Assertion Error while Creating TensorRT Engine from ONNX PTQ Model

I encountered an issue when attempting to create a TensorRT engine from an ONNX PTQ model on the NVIDIA Orin platform. I used the onnx_ptq tool provided by NVIDIA.

During the engine creation process, I received the following error:

[02/27/2025-14:24:37] [V] [TRT] Removing /stages/stages.3/downsample/attn/q/Add_output_0_QuantizeLinear
[02/27/2025-14:24:37] [V] [TRT] Removing /stages/stages.2/blocks/blocks.14/Add_1_output_0_DequantizeLinear_2
[02/27/2025-14:24:37] [V] [TRT] Removing stages.3.downsample.attn.q.local.weight_DequantizeLinear
[02/27/2025-14:24:37] [V] [TRT] ConstWeightsFusion: Fusing stages.3.downsample.attn.q.local.weight + stages.3.downsample.attn.q.local.weight_QuantizeLinear with /stages/stages.3/downsample/attn/q/local/Conv
[02/27/2025-14:24:37] [E] Error[2]: [graphOptimizer.cpp::fusePattern::1909] Error Code 2: Internal Error (Assertion matchPattern(context, first) && matchBackend(context, first) failed. )
[02/27/2025-14:24:37] [E] Engine could not be created from network
[02/27/2025-14:24:37] [E] Building engine failed
[02/27/2025-14:24:37] [E] Failed to create engine from model or file.
[02/27/2025-14:24:37] [E] Engine set up failed

This issue seems similar to this post, but I’m using a much newer version of TensorRT.

Step To Reproduce

efficientformerv2_l.ptq.zip (93.4 MB)

/usr/src/tensorrt/bin/trtexec --verbose --onnx=efficientformerv2_l.ptq.onnx --saveEngine=efficientformerv2_l.engine --timingCacheFile=timing.cache --fp16 --int8

Thank you in advance for your support!

Environment

Platform : Orin
Jetpack Version : 6.2+b77
TensorRT Version : 10.7
CUDA Version : 12.6.85
CUDNN Version : 9.3
Operating System + Version : Ubuntu 22.04 Jammy Jellyfish
Baremetal or Container (if container which image + tag): baremetal

Hi,

Could you try to run the ONNX model with ONNXRuntime to see if there is any issue first?
Thanks.

I resolved the issue by increasing the builderOptimizationLevel to 4.

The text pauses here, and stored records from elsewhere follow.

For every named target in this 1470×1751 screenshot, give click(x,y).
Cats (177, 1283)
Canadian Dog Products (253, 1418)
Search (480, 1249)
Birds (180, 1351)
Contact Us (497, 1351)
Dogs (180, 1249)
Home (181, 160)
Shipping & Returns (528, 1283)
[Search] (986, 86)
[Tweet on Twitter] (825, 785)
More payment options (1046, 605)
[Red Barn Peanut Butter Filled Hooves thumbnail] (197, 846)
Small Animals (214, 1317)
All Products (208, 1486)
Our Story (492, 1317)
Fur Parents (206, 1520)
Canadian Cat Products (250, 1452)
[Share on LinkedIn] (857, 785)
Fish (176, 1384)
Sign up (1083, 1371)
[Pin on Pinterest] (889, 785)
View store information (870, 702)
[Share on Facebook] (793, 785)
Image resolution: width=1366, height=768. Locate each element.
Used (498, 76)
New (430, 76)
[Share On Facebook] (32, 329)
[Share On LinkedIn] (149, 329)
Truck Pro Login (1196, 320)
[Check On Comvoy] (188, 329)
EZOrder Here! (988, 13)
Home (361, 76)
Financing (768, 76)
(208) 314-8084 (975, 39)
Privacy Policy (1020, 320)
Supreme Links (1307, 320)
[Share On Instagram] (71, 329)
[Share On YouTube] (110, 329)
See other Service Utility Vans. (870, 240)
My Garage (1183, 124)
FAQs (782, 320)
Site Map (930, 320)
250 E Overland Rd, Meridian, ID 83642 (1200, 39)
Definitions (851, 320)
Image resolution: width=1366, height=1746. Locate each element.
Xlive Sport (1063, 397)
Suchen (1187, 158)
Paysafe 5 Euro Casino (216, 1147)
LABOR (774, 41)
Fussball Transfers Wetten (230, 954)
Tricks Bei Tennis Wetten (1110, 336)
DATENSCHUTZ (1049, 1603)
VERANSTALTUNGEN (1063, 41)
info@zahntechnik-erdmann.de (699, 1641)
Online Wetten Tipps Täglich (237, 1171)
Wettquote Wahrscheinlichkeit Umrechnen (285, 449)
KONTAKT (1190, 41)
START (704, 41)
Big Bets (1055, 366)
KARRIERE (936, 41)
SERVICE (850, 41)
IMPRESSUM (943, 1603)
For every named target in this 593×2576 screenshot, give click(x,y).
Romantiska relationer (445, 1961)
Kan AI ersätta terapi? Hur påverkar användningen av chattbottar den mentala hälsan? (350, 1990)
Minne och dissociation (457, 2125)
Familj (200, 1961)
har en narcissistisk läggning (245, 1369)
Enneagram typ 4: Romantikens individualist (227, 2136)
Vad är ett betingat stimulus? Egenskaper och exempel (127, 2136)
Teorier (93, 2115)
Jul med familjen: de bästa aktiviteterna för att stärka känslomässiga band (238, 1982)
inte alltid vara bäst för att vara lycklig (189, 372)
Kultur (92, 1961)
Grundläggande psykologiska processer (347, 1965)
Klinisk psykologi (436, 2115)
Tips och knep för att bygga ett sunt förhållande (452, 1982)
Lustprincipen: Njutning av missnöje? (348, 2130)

trtexec --verbose --onnx=efficientformerv2_l.ptq.onnx --saveEngine=efficientformerv2_l.engine --timingCacheFile=timing.cache --builderOptimizationLevel=4 --fp16 --int8

I’m not exactly sure how it works, but hopefully, this can help someone facing a similar issue…

Hi,

Thanks a lot for sharing this info:

$ /usr/src/tensorrt/bin/trtexec -h
  --builderOptimizationLevel         Set the builder optimization level. (default is 3)
                                     Higher level allows TensorRT to spend more building time for more optimization options.
                                     Valid values include integers from 0 to the maximum optimization level, which is currently 5.

Setting the builderOptimizationLevel larger than 3 allows TensorRT to use more time to find an algorithm.

Thanks.

This topic was automatically closed 14 days after the last reply. New replies are no longer allowed.